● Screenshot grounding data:
::::::

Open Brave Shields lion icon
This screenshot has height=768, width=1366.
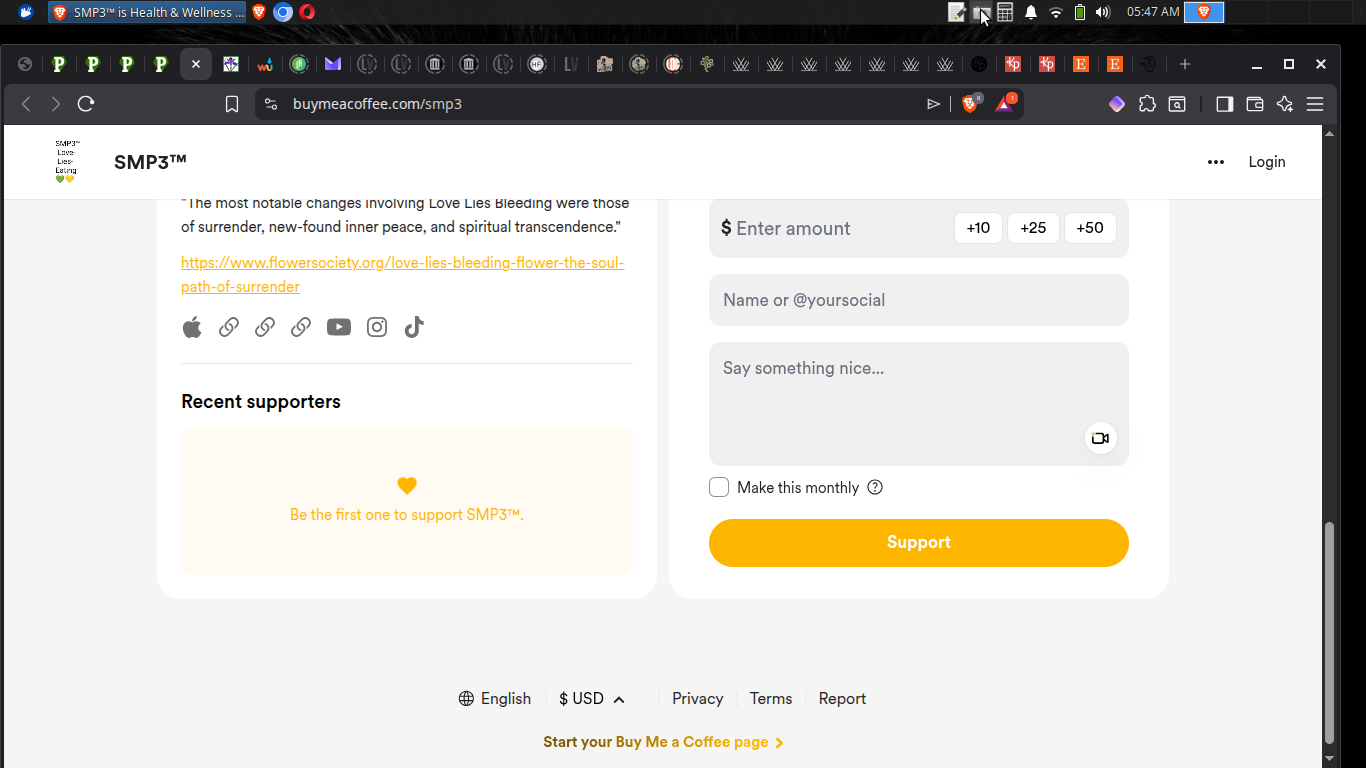(x=969, y=104)
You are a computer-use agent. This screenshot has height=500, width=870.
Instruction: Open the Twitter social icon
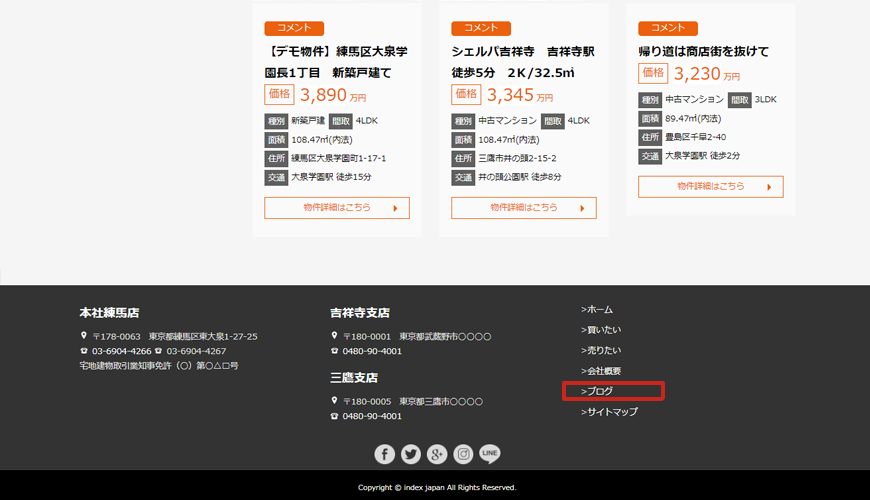411,455
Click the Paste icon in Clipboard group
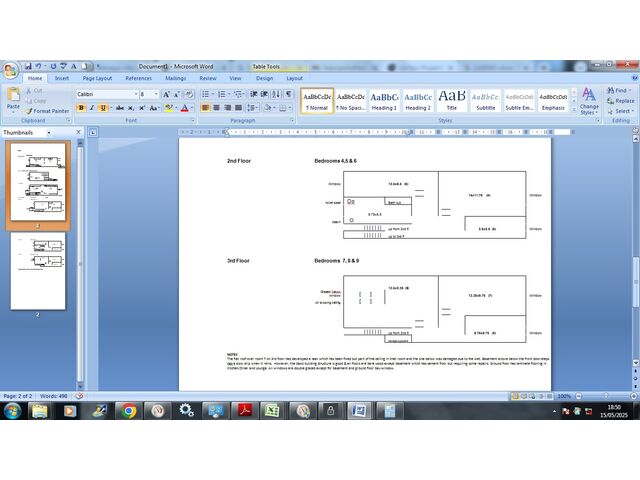Image resolution: width=640 pixels, height=480 pixels. pos(13,97)
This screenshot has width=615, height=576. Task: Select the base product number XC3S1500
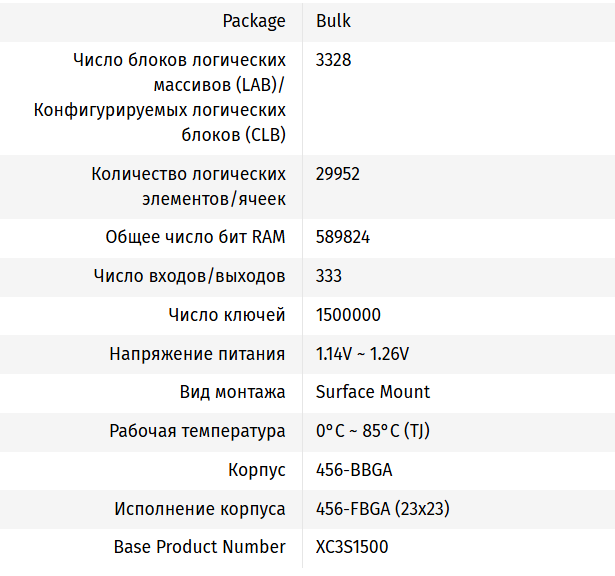coord(352,547)
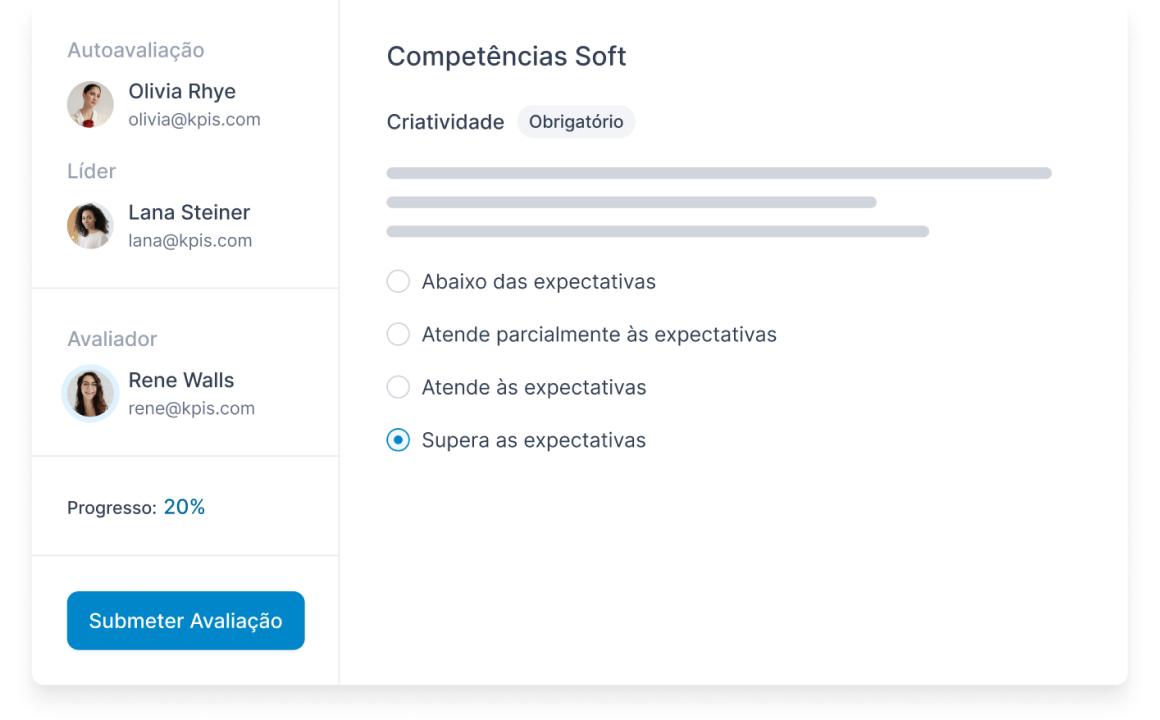Select "Abaixo das expectativas" radio option
This screenshot has height=720, width=1160.
click(398, 281)
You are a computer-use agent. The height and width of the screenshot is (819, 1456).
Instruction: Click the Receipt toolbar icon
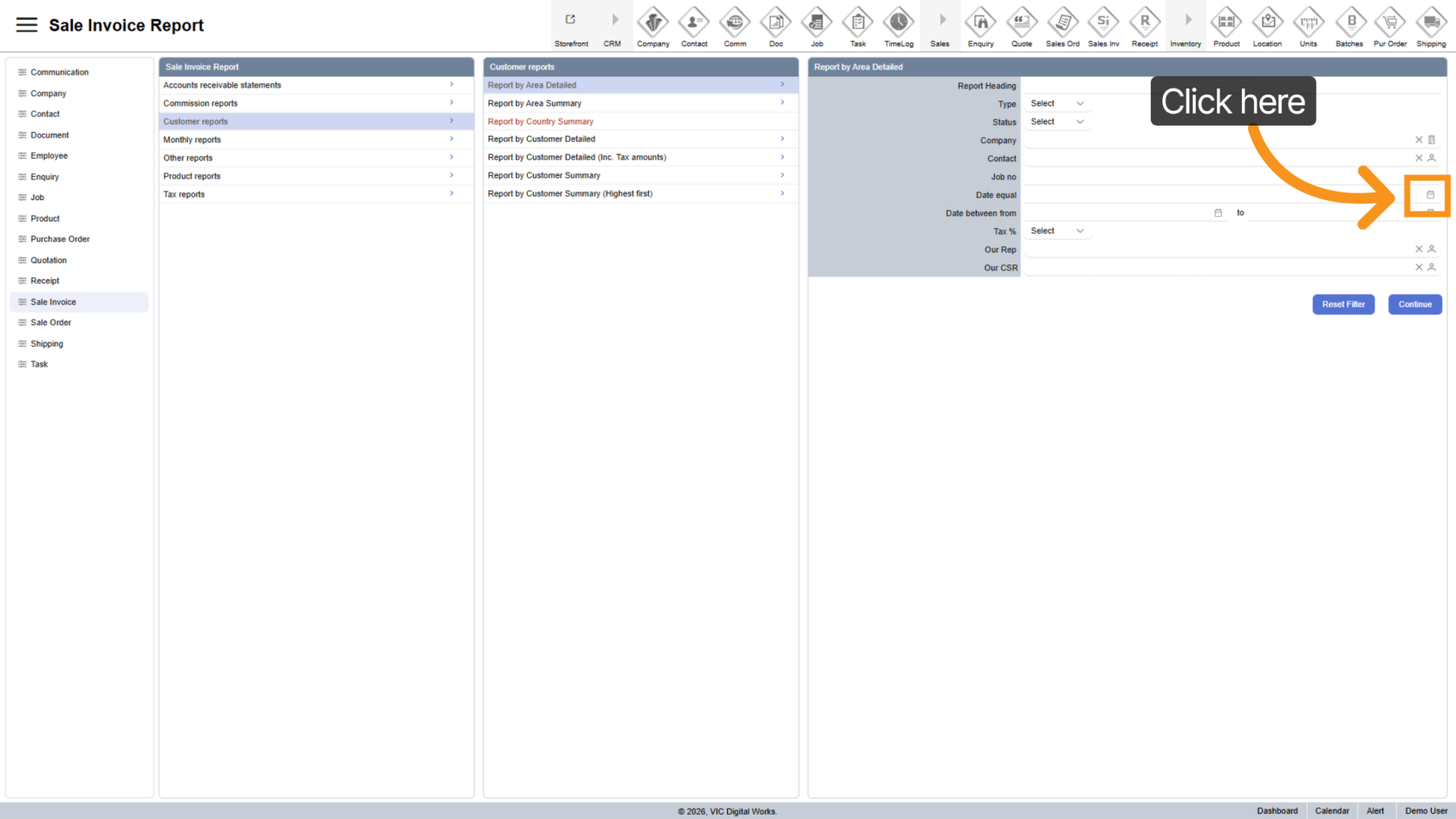(1144, 23)
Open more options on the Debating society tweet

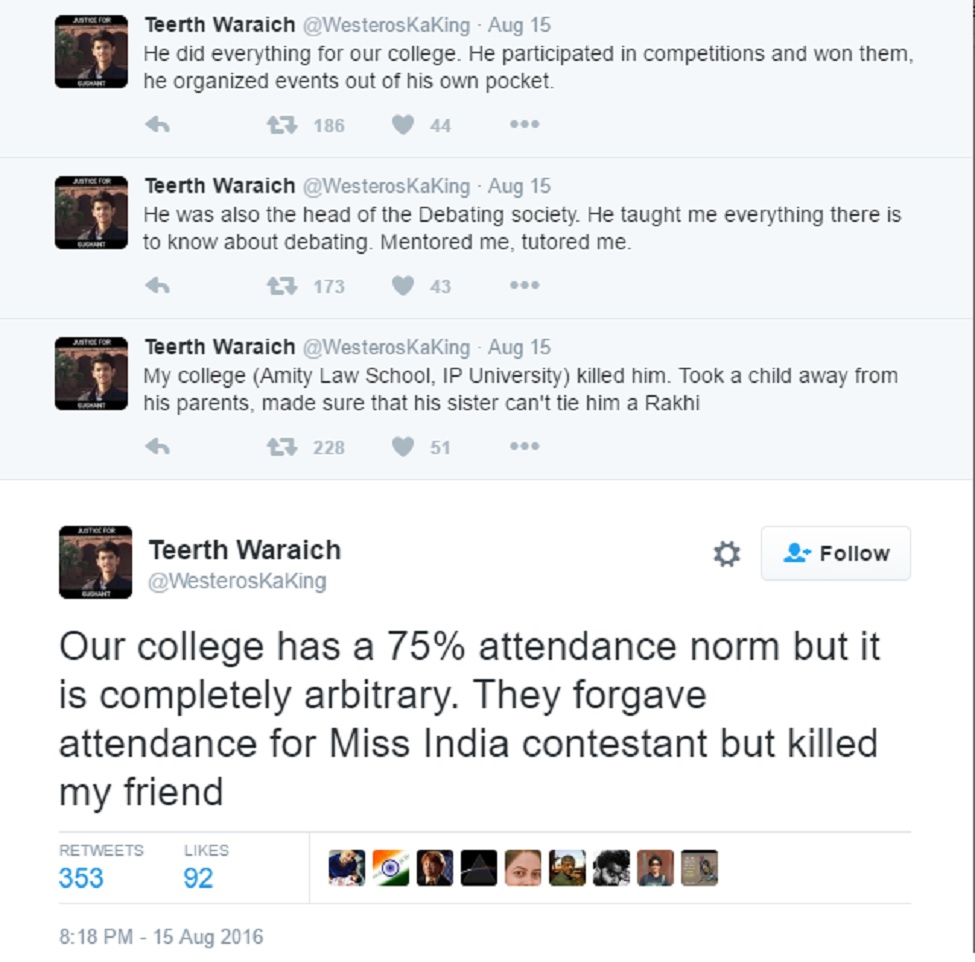524,285
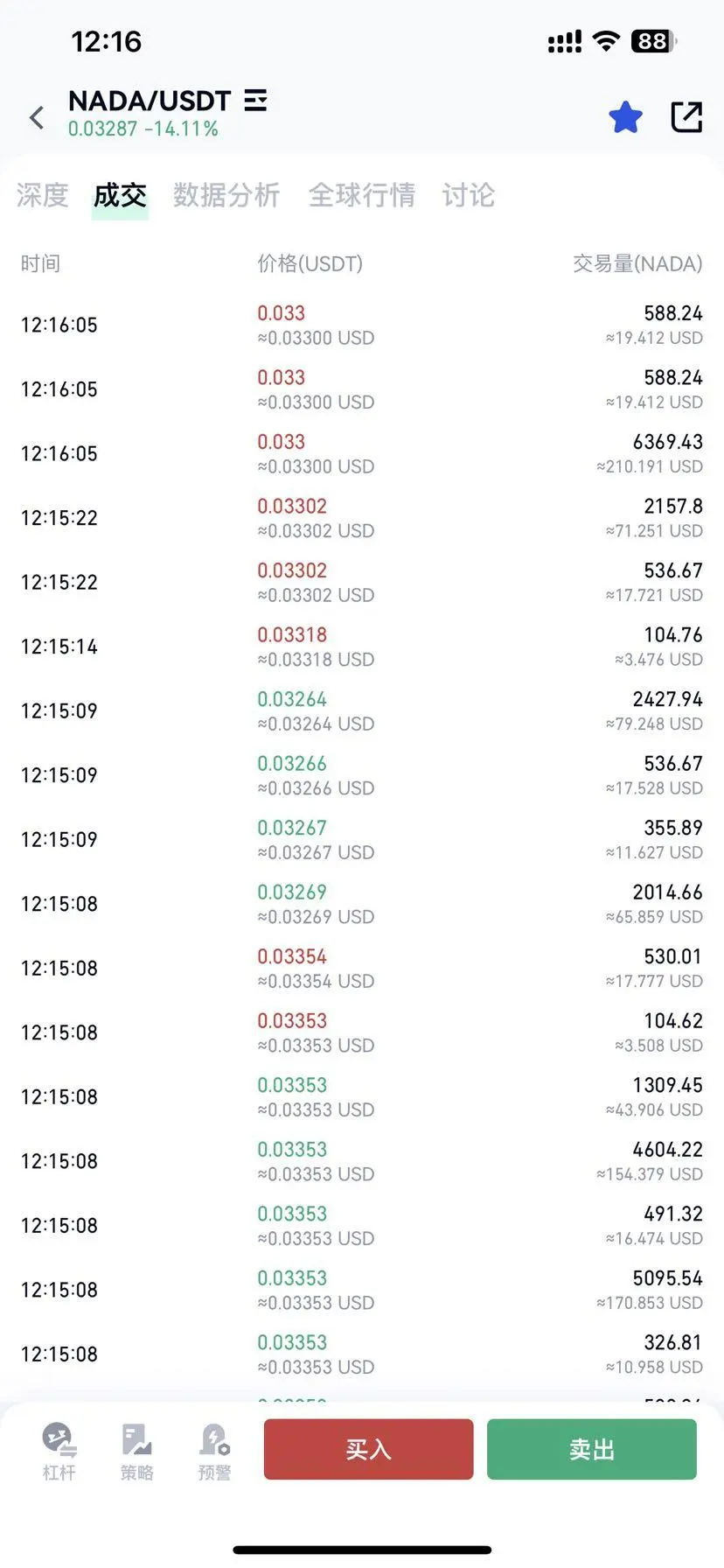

::::::

● WORK TO COMPLETE:
Look through the records above and please copy every line in which the string "computer" occurs.

● OUTPUT:
You are a computer-use agent. This screenshot has height=500, width=870.
You are a computer-use agent. The height and width of the screenshot is (819, 1456).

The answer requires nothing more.